The New PM’s Cyber Challenge - The New Indian Express

The New PM’s Cyber Challenge

Published: 11th May 2014 06:00 AM

Last Updated: 10th May 2014 12:35 PM

This time next week we will probably know who is going to be our new Prime Minister. Undoubtedly, this year’s General Election has been the most technologically driven in the history of India. There were extensive social media campaigns, smartphone apps, Google Hangout sessions, and even hugely popular ‘I voted’ selfies. None of this was, of course, surprising.

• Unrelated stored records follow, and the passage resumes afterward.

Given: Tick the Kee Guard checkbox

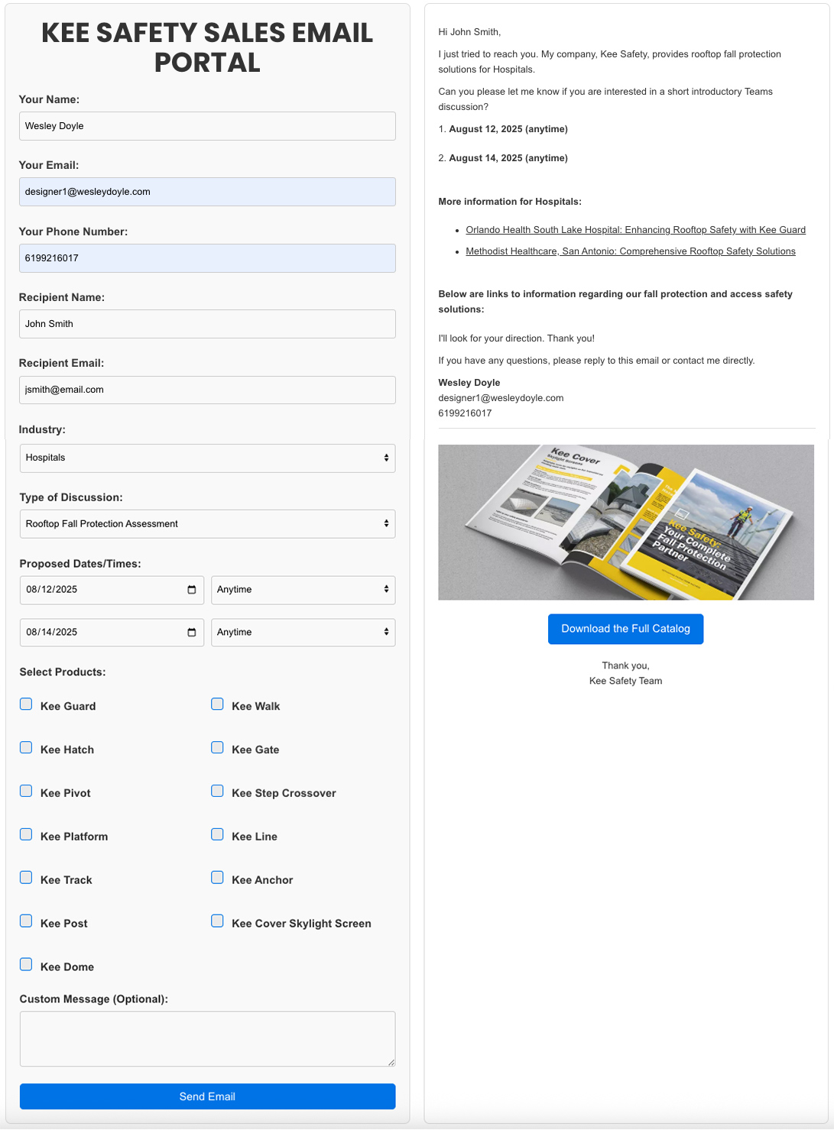Looking at the screenshot, I should click(26, 704).
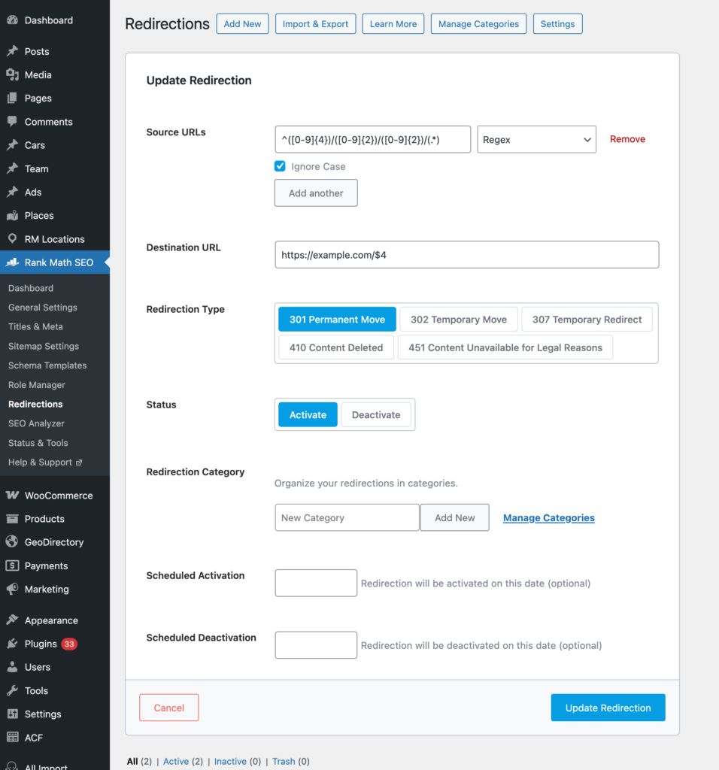Viewport: 719px width, 770px height.
Task: Open SEO Analyzer in Rank Math submenu
Action: pos(36,423)
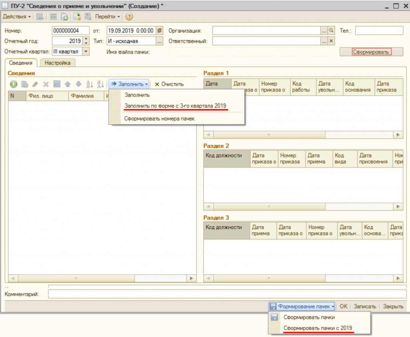Open the Перейти dropdown menu
Viewport: 410px width, 337px height.
coord(108,17)
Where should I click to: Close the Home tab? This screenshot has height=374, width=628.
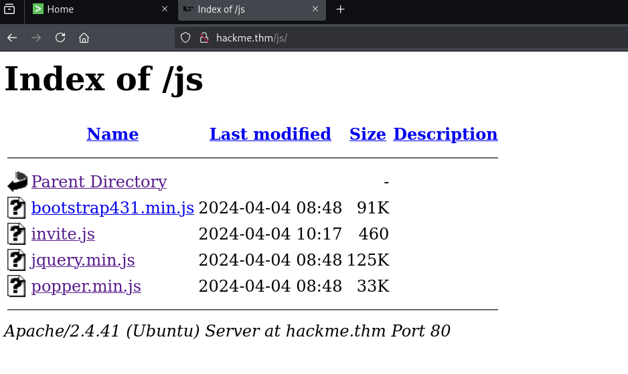click(165, 9)
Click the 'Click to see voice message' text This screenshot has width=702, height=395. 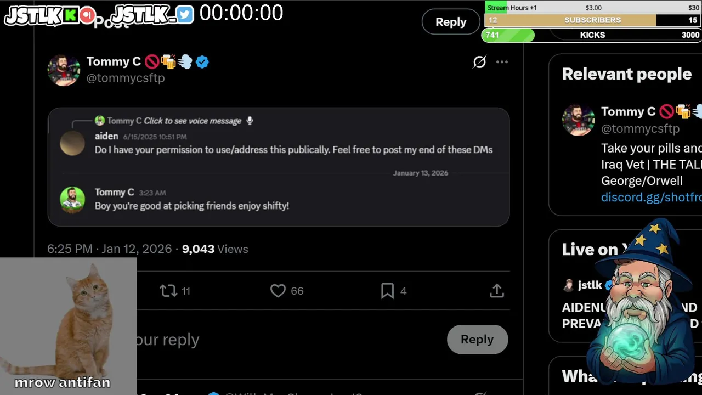(193, 121)
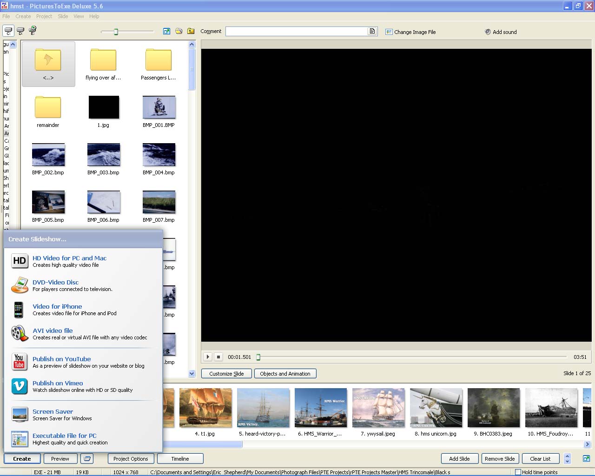Click the Video for iPhone icon

pos(19,310)
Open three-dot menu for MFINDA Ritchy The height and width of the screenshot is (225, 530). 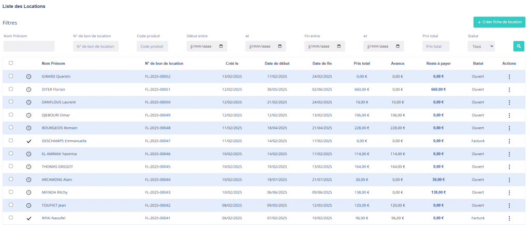[509, 192]
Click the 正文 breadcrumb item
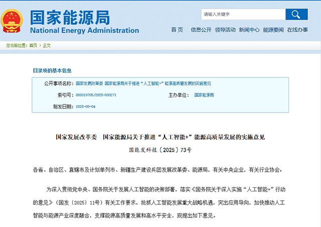Screen dimensions: 321x227 coord(47,45)
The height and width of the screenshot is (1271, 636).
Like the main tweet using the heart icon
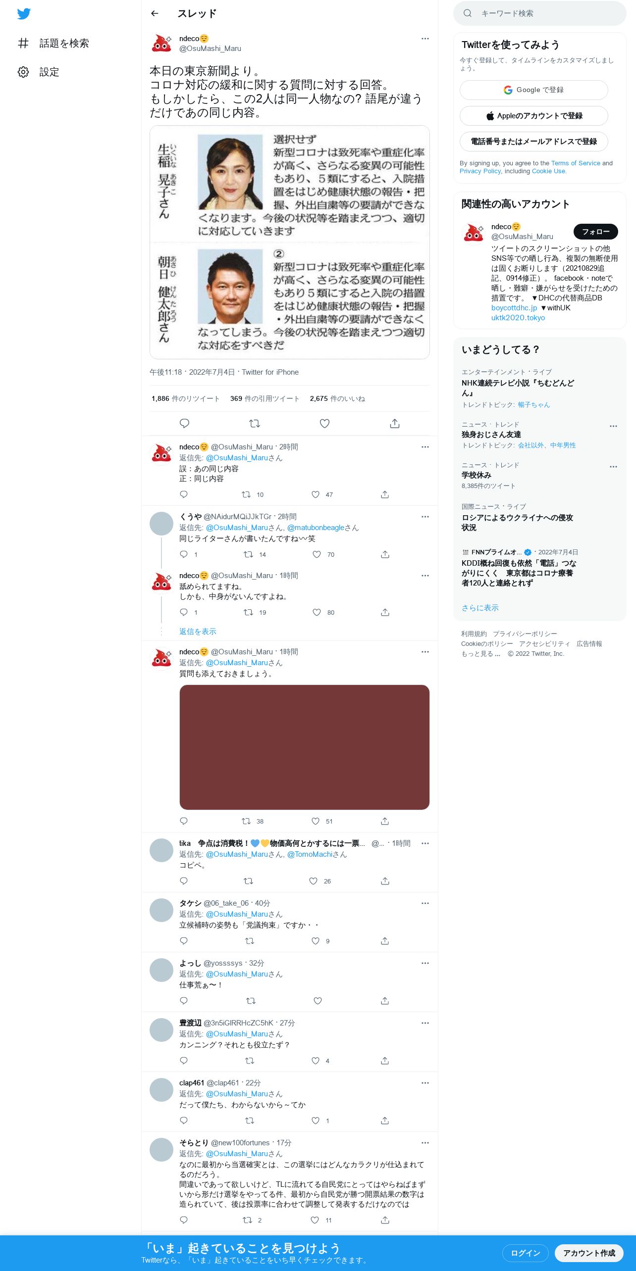click(324, 424)
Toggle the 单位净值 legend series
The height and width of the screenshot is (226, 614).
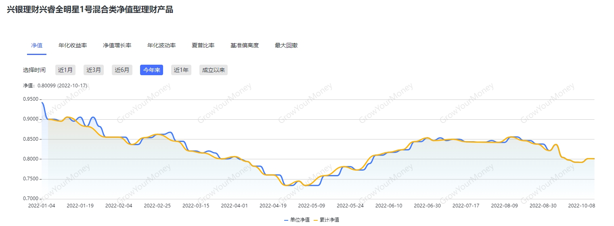point(297,220)
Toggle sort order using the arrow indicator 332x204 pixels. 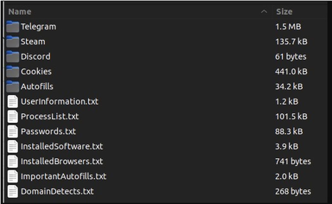(264, 12)
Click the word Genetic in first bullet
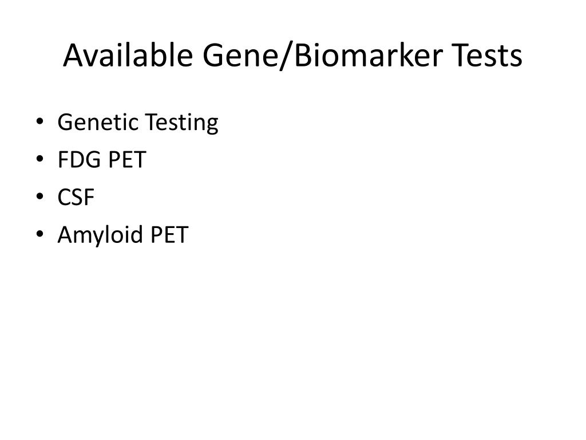This screenshot has height=440, width=586. [x=98, y=123]
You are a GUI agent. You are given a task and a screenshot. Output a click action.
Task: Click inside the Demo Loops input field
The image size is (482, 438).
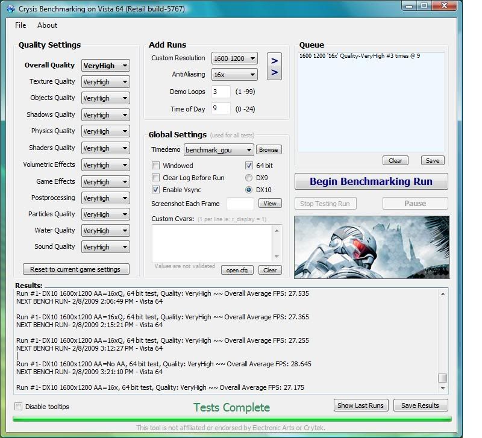click(x=220, y=92)

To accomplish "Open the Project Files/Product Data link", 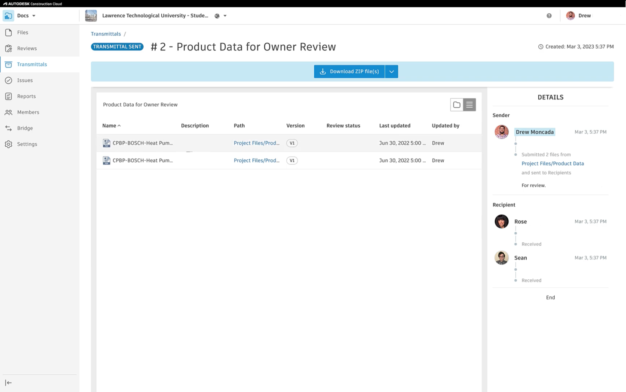I will coord(552,164).
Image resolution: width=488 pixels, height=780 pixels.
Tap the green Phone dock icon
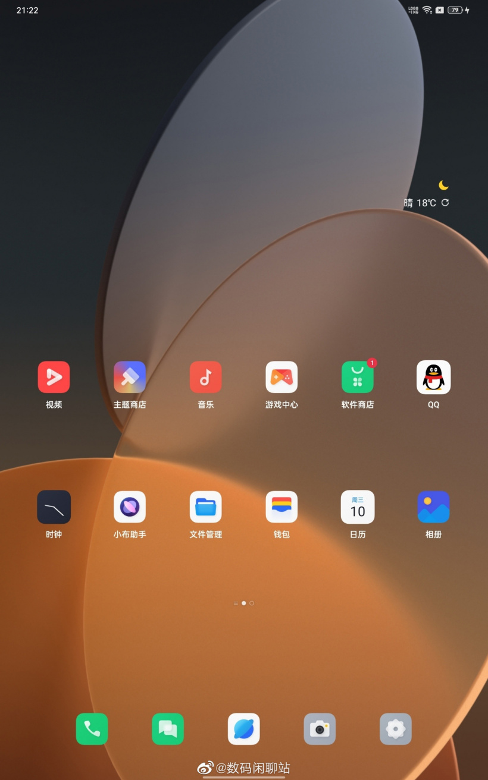point(92,729)
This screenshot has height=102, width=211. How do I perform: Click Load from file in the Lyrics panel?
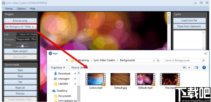[189, 21]
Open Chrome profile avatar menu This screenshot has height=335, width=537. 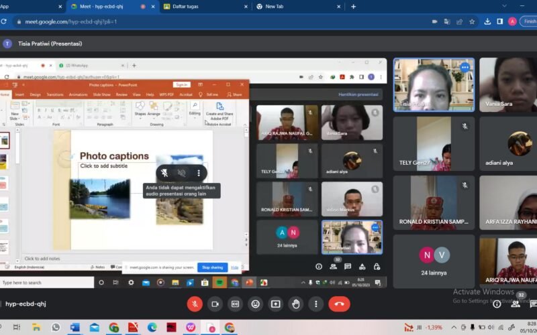click(512, 21)
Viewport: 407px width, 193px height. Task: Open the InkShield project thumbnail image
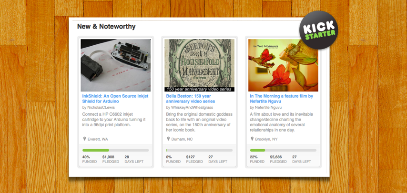tap(116, 65)
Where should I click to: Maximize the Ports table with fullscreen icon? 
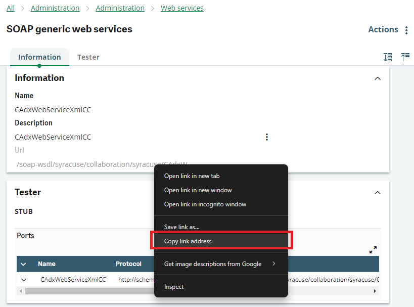(x=373, y=250)
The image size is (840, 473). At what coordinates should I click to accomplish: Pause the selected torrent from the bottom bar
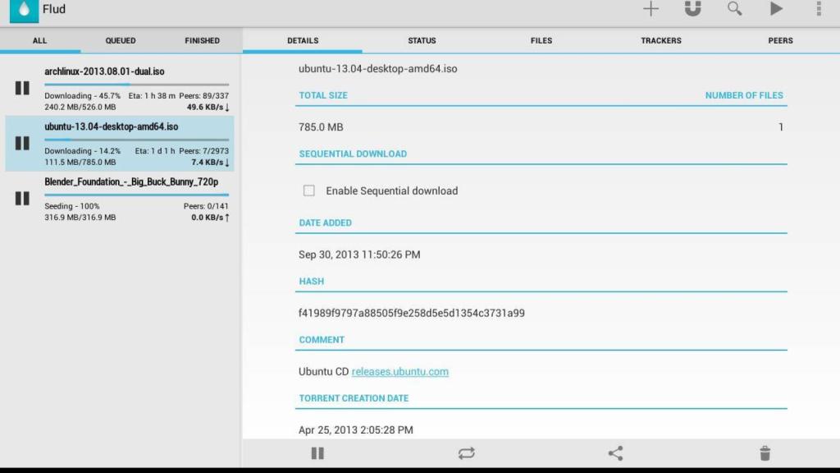pyautogui.click(x=317, y=452)
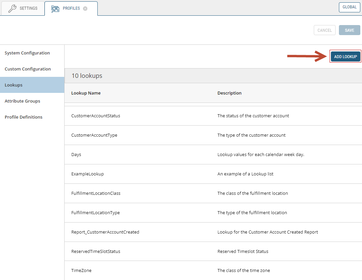Screen dimensions: 362x280
Task: Open System Configuration section
Action: (27, 53)
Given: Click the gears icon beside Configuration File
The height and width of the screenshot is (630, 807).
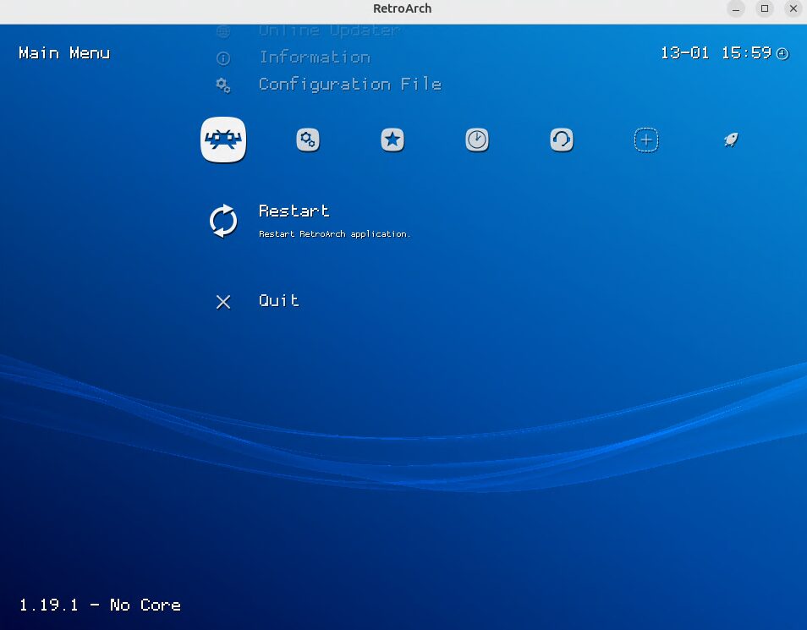Looking at the screenshot, I should click(223, 85).
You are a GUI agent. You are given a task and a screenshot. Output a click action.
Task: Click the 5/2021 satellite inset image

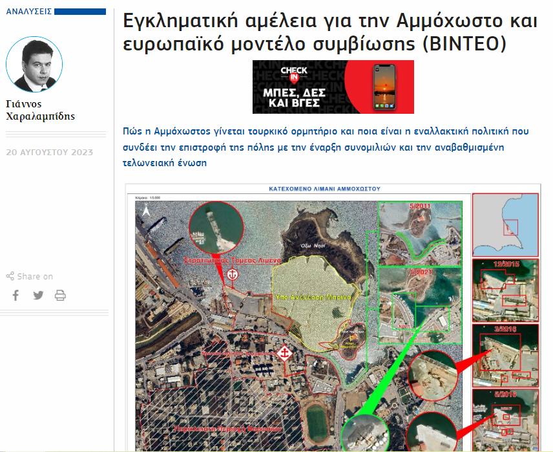tap(420, 297)
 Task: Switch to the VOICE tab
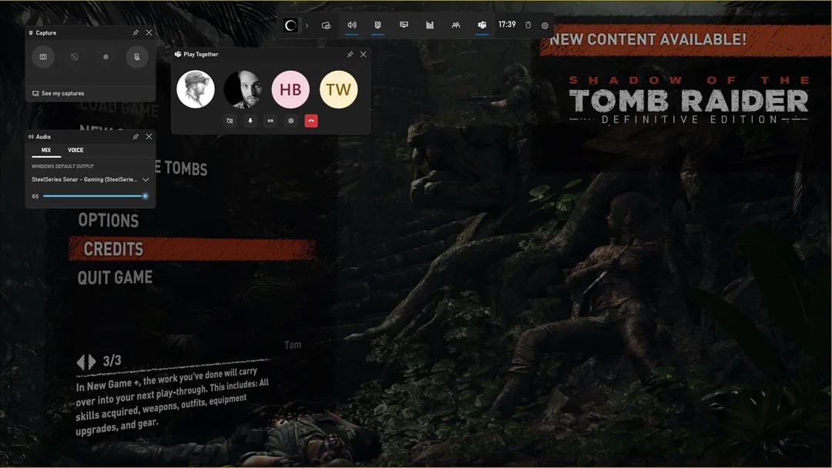coord(75,150)
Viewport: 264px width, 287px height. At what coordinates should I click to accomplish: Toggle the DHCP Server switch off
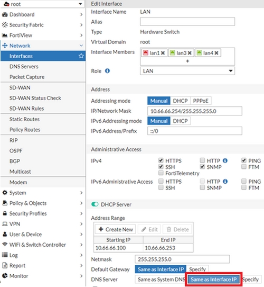pos(95,204)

After all we live in 2014.

What was indeed surprising was how not one political party in the country has a comprehensive digital policy. The manifestos of all the parties were littered with empty words that would make management gurus proud. Words like ‘smart city’, ‘knowledge hub’, ‘hardware capital’ were freely thrown around. Many of the leaders who were saying them and most of the voters who were hearing them did not have a clue of what those words meant and did not care. Nevertheless, when a new PM swears in next week, his and his advisor’s technological visions will have a huge impact on the country and its future. There are many ways in which the future PM could make a positive difference. Like making broadband Internet a fundamental right. Or transforming the Bangalores and the Hyderabads into the next Silicon Valley rather than just being IT back offices to the world. But there are two major issues which could jeopardise our dream of India being a peaceful,

prosperous democracy.

The first is the biggest threat that our democracy has ever faced. The outgoing government has put in place all the building blocks that are needed to make a very effective surveillance state like the Central Monitoring System (CMS) and the biometric information-loaded Aadhar cards. And the Netra surveillance network which intercepts our data traffic using keyword searches and which uses the same Bluecoat technology that Assad uses in Syria is supposed to go live in the coming months. As the Open Democracy blog puts it eloquently, “(India), one of the most corrupt countries in the world, is implementing many controversial surveillance schemes which lack transparency, accountability and adequate legal backing, and which are largely being carried out in secret. And to make matters worse, India lacks privacy legislation. Over a billion people in a democratic regime are exposed to inadequately regulated surveillance schemes, while a local surveillance industry is thriving without any checks or balances whatsoever.” This is only going to get worse in the next five years as advanced technologies like facial recognition will become commercially available. If the next Prime Minister has the slightest inclination to do so, (which politician in this country does not?) then we are in the danger of becoming a very dangerous surveillance state.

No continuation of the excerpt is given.